The problem — Return exactly the lines of the records below, starting at the line that contains "This screenshot has width=1050, height=515." and ending at the line that contains "Task: Open base revision history icon", with both of those lines kept.

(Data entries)
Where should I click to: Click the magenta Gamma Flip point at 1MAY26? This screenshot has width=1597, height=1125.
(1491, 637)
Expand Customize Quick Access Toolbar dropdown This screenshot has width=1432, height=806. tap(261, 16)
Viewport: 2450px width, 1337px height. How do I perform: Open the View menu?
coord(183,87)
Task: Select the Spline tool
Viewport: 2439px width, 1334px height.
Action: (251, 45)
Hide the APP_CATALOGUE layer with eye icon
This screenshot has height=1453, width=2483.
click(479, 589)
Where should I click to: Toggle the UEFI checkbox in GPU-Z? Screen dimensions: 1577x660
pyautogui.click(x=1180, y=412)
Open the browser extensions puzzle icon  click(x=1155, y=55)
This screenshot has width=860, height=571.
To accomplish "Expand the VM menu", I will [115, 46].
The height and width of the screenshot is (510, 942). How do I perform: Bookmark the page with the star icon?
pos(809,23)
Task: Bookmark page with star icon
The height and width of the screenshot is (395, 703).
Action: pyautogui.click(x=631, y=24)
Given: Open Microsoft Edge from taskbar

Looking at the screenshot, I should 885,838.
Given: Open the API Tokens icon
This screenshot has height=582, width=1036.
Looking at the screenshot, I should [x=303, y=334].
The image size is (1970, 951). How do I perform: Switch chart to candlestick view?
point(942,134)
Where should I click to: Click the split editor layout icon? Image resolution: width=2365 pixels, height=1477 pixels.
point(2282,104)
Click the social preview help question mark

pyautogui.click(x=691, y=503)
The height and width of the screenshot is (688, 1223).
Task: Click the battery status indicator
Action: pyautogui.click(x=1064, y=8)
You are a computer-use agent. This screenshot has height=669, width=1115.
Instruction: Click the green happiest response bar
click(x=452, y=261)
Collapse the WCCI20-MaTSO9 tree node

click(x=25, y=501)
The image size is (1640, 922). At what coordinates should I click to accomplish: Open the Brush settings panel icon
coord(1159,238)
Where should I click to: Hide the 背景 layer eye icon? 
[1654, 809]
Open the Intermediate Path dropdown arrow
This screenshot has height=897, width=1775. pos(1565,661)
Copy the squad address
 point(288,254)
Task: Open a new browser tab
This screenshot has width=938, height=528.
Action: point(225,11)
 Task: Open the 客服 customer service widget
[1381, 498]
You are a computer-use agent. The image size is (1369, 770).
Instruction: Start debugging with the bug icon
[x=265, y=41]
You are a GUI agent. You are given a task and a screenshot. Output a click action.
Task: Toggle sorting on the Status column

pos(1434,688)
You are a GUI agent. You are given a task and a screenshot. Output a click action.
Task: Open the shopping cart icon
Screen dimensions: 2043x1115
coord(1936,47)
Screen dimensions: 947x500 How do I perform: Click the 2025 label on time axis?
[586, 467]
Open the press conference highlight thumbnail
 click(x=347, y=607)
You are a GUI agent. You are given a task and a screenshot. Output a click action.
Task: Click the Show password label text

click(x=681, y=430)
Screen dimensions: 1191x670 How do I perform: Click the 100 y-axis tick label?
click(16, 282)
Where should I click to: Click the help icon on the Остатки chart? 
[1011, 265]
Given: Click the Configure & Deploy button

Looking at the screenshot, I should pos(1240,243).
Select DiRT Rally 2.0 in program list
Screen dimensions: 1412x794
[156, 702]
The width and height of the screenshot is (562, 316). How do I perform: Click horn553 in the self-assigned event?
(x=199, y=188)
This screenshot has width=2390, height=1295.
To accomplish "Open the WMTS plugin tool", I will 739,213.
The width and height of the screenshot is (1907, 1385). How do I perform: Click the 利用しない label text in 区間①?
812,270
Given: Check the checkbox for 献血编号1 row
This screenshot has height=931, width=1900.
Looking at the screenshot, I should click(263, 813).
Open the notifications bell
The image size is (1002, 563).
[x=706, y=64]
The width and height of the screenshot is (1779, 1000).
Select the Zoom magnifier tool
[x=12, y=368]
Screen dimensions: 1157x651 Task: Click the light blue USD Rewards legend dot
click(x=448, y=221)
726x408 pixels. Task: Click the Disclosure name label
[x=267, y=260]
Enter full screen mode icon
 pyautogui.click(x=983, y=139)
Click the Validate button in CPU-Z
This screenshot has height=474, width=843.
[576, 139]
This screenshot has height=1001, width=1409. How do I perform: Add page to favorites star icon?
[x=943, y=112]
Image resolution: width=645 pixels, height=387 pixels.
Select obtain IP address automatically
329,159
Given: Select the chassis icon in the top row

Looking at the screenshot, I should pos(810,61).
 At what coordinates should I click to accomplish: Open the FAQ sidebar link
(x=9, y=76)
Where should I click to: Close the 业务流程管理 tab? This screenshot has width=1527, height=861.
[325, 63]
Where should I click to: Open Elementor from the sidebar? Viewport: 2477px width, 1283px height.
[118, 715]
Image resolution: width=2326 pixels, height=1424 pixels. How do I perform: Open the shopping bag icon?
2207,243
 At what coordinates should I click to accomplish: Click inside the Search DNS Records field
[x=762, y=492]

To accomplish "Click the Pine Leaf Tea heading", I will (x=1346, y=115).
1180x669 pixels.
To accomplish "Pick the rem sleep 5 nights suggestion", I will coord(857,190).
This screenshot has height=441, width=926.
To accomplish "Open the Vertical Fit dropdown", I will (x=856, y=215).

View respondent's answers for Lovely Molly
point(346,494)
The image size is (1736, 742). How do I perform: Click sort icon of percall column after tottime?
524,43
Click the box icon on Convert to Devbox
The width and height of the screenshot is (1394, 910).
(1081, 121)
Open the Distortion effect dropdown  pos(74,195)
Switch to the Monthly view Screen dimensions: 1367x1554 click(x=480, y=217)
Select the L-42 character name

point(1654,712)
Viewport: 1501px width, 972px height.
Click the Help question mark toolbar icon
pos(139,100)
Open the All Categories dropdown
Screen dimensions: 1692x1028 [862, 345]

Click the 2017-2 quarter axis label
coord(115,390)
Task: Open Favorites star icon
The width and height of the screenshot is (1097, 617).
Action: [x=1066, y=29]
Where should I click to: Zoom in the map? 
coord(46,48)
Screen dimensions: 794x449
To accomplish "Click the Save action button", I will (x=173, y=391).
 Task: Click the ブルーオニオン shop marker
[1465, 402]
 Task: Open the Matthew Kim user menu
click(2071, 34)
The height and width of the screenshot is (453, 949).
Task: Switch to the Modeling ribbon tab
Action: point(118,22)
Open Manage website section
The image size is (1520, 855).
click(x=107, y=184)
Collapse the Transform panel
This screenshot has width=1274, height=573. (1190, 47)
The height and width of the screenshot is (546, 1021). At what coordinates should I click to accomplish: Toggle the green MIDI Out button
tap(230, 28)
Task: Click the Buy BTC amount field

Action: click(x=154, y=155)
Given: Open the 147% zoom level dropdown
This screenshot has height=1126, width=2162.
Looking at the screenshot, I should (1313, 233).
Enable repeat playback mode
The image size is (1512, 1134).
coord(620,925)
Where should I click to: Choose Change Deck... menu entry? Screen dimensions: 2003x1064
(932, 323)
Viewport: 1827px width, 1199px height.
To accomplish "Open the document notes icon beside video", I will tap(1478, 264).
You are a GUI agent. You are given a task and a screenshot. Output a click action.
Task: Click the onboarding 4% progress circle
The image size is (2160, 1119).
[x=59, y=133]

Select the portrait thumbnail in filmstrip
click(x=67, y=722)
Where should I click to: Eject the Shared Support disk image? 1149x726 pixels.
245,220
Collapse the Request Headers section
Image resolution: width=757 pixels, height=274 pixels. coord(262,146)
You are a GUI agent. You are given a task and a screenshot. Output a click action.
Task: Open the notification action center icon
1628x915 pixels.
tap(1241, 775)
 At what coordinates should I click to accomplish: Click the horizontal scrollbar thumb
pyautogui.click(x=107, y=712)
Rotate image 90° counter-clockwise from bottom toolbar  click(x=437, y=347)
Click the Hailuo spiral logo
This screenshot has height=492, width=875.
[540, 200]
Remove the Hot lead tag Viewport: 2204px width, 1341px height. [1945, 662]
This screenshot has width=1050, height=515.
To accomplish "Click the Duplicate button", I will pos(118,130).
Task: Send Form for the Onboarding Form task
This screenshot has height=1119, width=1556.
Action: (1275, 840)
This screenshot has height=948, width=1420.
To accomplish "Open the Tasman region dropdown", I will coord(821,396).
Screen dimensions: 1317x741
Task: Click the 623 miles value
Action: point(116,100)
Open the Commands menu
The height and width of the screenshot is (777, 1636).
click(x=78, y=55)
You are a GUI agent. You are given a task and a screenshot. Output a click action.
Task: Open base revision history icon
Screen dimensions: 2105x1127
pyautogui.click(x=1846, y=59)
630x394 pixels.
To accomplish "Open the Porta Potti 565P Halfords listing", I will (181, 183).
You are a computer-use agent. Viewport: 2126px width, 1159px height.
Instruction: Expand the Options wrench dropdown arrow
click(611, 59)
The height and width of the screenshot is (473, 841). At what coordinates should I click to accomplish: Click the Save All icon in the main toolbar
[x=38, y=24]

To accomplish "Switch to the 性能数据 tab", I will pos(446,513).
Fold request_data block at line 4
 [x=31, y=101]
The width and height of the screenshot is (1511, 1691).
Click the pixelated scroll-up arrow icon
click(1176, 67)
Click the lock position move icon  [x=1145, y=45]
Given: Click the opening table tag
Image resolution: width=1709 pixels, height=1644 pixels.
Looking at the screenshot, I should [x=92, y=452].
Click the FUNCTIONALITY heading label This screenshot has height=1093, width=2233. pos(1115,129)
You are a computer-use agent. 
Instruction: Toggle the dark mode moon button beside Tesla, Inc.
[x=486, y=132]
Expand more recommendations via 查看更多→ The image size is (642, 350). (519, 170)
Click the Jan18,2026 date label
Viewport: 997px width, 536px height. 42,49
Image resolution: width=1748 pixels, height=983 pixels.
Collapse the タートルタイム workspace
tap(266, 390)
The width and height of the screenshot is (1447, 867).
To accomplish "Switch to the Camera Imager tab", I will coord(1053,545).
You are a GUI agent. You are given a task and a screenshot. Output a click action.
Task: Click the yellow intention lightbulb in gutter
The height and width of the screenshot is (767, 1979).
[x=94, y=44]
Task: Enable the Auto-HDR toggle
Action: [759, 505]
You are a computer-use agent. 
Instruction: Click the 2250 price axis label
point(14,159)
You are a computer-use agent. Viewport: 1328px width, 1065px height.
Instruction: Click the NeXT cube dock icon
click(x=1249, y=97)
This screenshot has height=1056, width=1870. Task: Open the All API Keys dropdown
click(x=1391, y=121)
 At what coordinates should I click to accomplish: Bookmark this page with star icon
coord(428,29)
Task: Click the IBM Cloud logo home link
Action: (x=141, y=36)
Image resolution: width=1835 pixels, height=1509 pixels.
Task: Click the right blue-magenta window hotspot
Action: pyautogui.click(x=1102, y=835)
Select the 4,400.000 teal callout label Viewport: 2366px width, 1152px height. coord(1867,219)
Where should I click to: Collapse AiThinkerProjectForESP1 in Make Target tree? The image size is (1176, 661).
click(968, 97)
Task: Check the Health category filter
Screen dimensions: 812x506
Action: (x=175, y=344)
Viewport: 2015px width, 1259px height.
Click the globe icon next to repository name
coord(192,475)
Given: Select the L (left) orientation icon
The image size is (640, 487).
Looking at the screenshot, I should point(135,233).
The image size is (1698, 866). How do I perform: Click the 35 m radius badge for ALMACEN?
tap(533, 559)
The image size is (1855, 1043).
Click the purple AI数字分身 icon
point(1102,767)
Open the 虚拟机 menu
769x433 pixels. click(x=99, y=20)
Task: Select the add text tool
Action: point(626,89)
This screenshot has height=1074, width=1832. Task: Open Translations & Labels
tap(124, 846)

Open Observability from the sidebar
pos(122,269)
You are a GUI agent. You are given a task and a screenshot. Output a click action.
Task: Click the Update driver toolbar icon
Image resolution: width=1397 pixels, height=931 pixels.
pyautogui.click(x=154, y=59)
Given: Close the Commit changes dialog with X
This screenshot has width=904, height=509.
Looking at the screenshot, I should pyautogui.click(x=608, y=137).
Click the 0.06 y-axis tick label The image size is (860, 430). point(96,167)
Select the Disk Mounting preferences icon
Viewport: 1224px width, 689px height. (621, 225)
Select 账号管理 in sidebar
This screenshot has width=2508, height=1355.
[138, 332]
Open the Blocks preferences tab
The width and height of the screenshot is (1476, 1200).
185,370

Finished exercise —
This screenshot has width=1050, height=515.
To accomplish "Click the Duplicate button", I will pos(118,130).
Task: Send Form for the Onboarding Form task
This screenshot has height=1119, width=1556.
Action: (1275, 840)
This screenshot has height=948, width=1420.
To accomplish "Open the Tasman region dropdown", I will coord(821,396).
Screen dimensions: 1317x741
Task: Click the 623 miles value
Action: point(116,100)
Open the Commands menu
The height and width of the screenshot is (777, 1636).
click(x=78, y=55)
You are a GUI agent. You are given a task and a screenshot. Output a click action.
Task: Open base revision history icon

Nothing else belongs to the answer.